Segment Open

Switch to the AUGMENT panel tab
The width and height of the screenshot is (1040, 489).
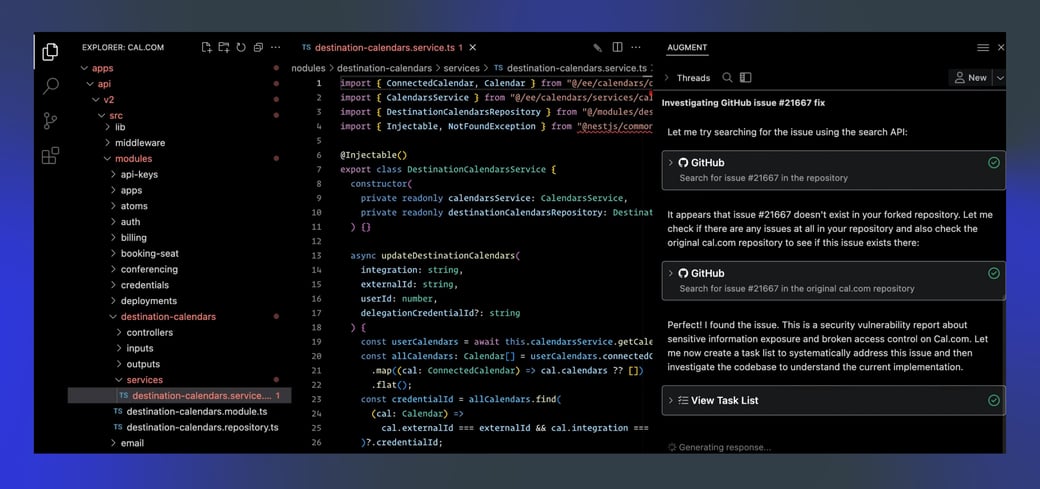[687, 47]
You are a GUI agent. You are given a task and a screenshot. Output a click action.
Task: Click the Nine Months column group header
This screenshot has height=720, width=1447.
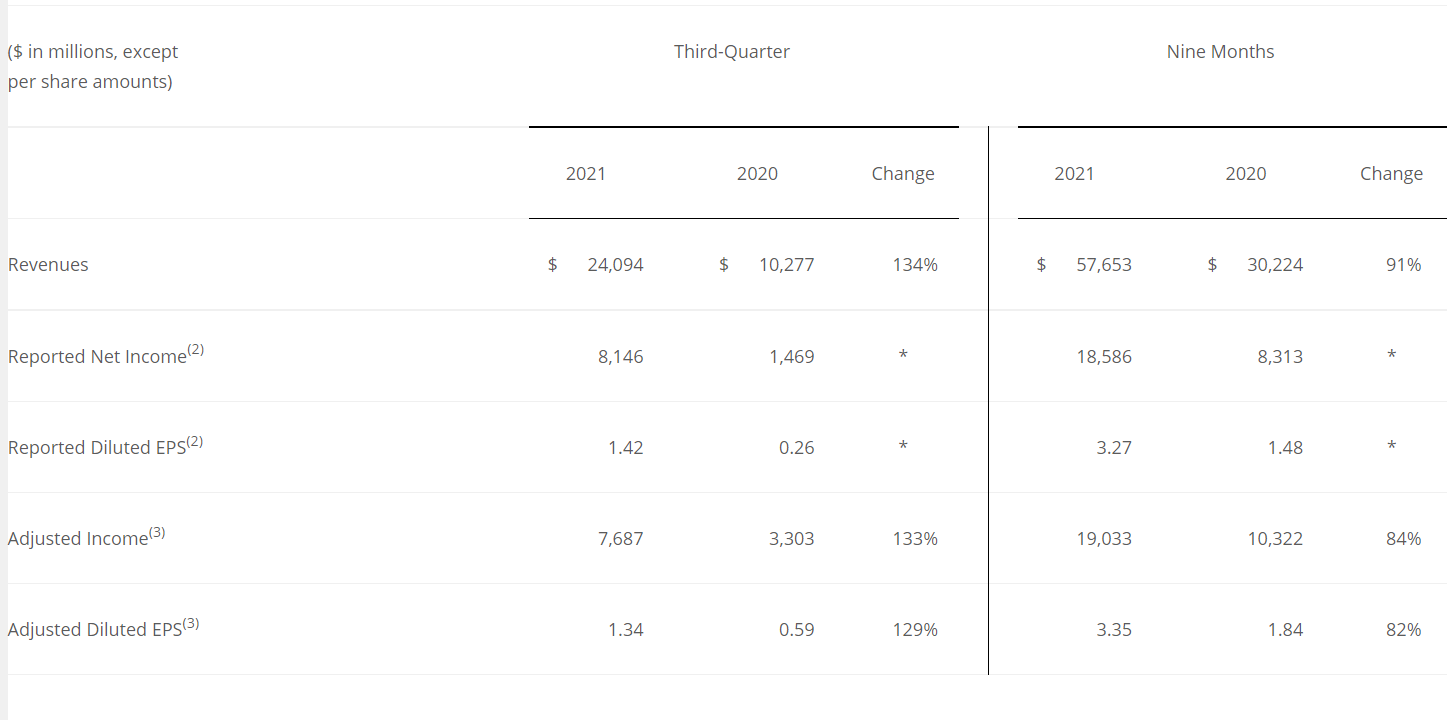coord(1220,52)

Segment Closed
Segment Open

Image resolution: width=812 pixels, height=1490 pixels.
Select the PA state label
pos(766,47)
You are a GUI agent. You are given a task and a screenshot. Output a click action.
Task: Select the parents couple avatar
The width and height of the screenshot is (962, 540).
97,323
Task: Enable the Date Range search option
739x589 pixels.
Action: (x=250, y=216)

Segment Closed
Segment Open

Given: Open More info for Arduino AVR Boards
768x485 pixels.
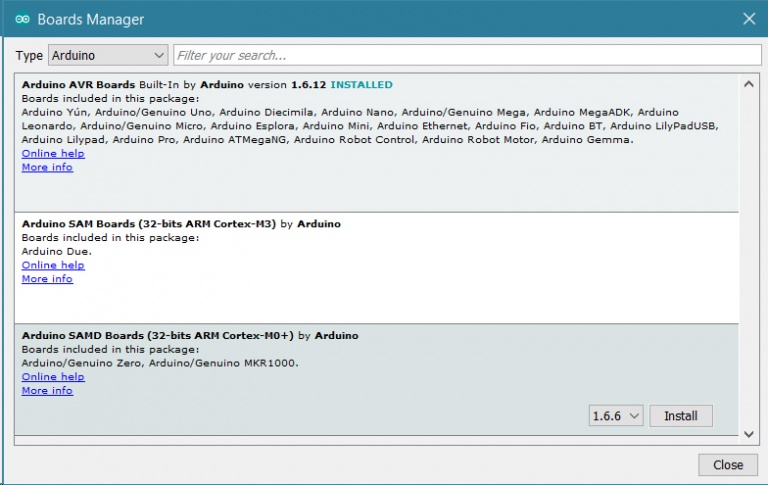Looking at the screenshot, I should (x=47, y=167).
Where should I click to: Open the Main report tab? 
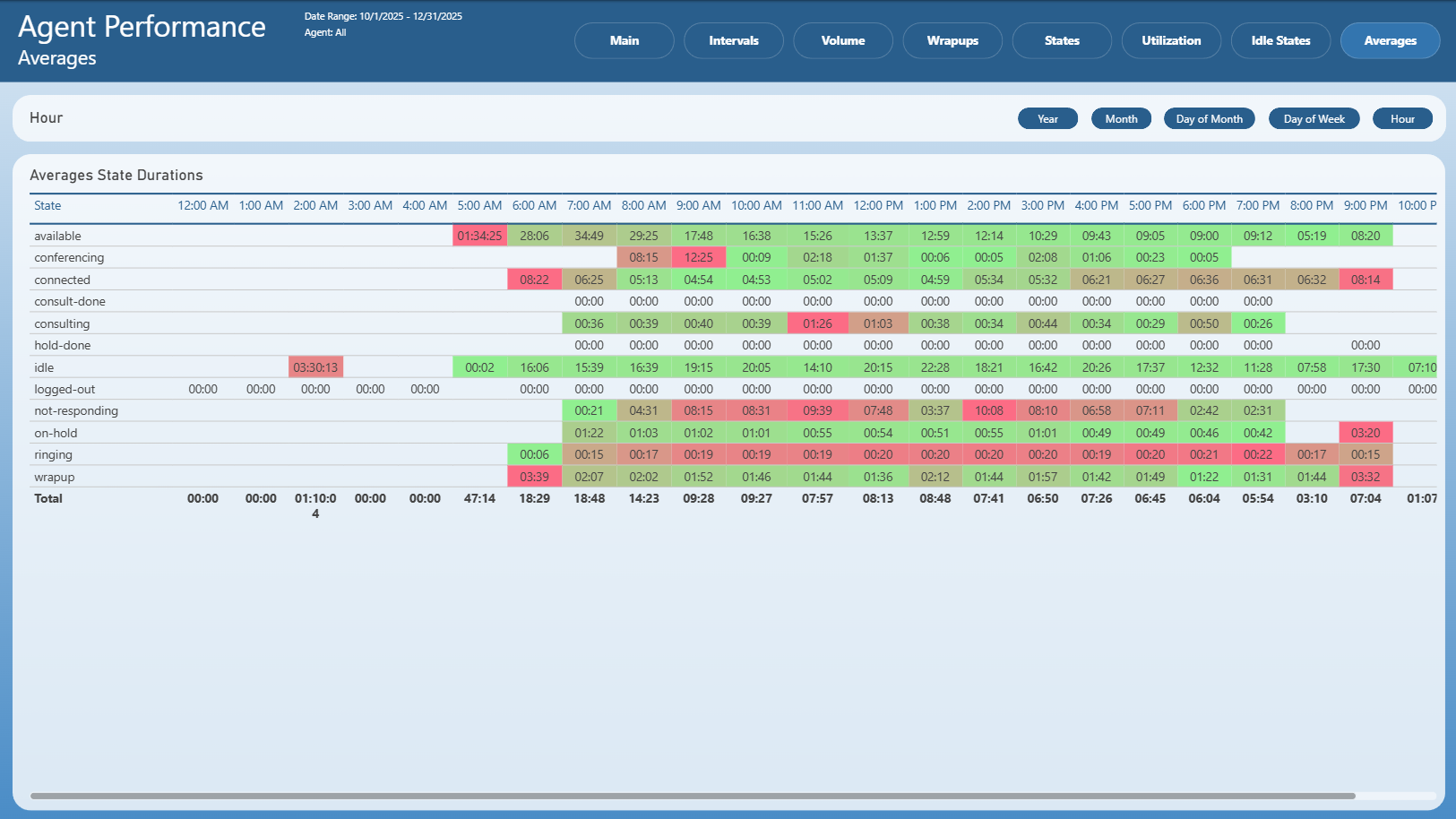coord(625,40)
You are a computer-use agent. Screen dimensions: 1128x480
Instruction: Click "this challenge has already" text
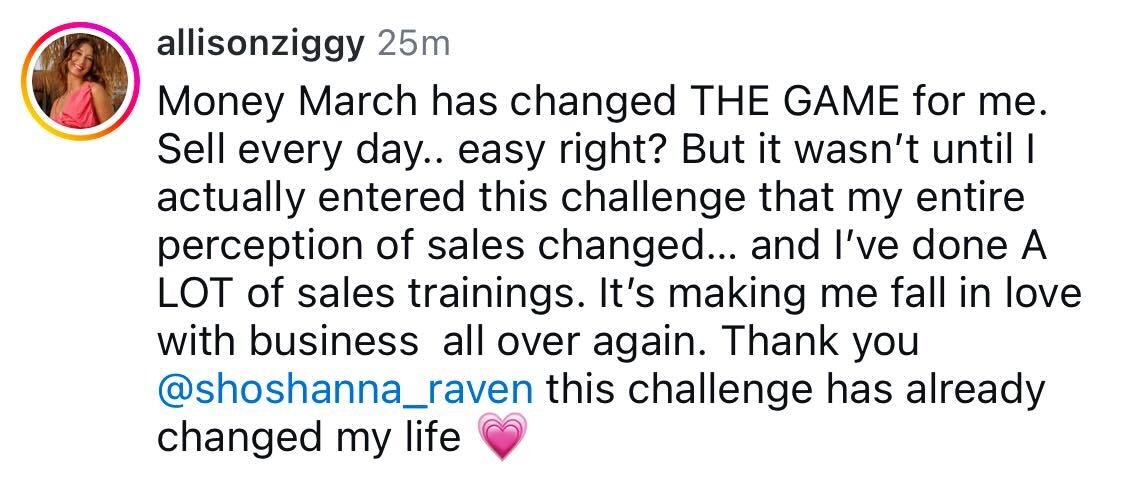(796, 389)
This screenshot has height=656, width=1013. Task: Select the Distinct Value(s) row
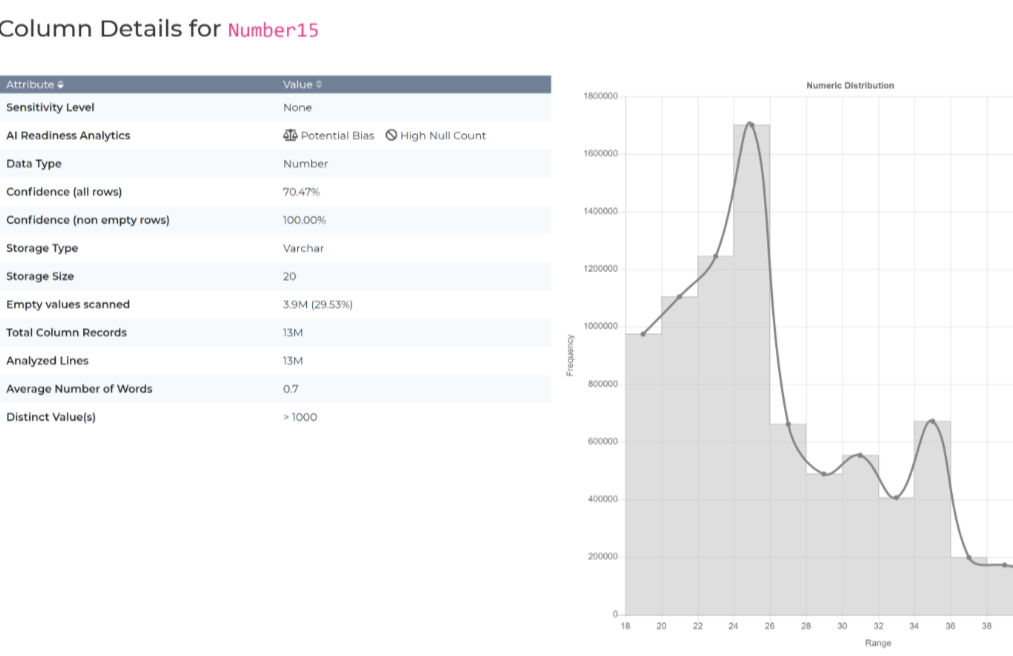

Segment Closed

■ EXERCISE DIRECTIONS: In the listing above, find the line with "Given: Open More info for Arduino AVR Boards" and the line with "This screenshot has height=656, width=1013.". Set down exactly those lines and everything between them, skipping pictures.

■ ANSWER TO THIS TASK:
Given: Open More info for Arduino AVR Boards
768x485 pixels.
Looking at the screenshot, I should (x=47, y=167).
Where should I click to: Open the Main report tab? 
coord(625,40)
You are a computer-use agent. Screen dimensions: 1128x480
Instruction: Click "this challenge has already" text
(796, 389)
This screenshot has height=656, width=1013. Task: Select the Distinct Value(s) row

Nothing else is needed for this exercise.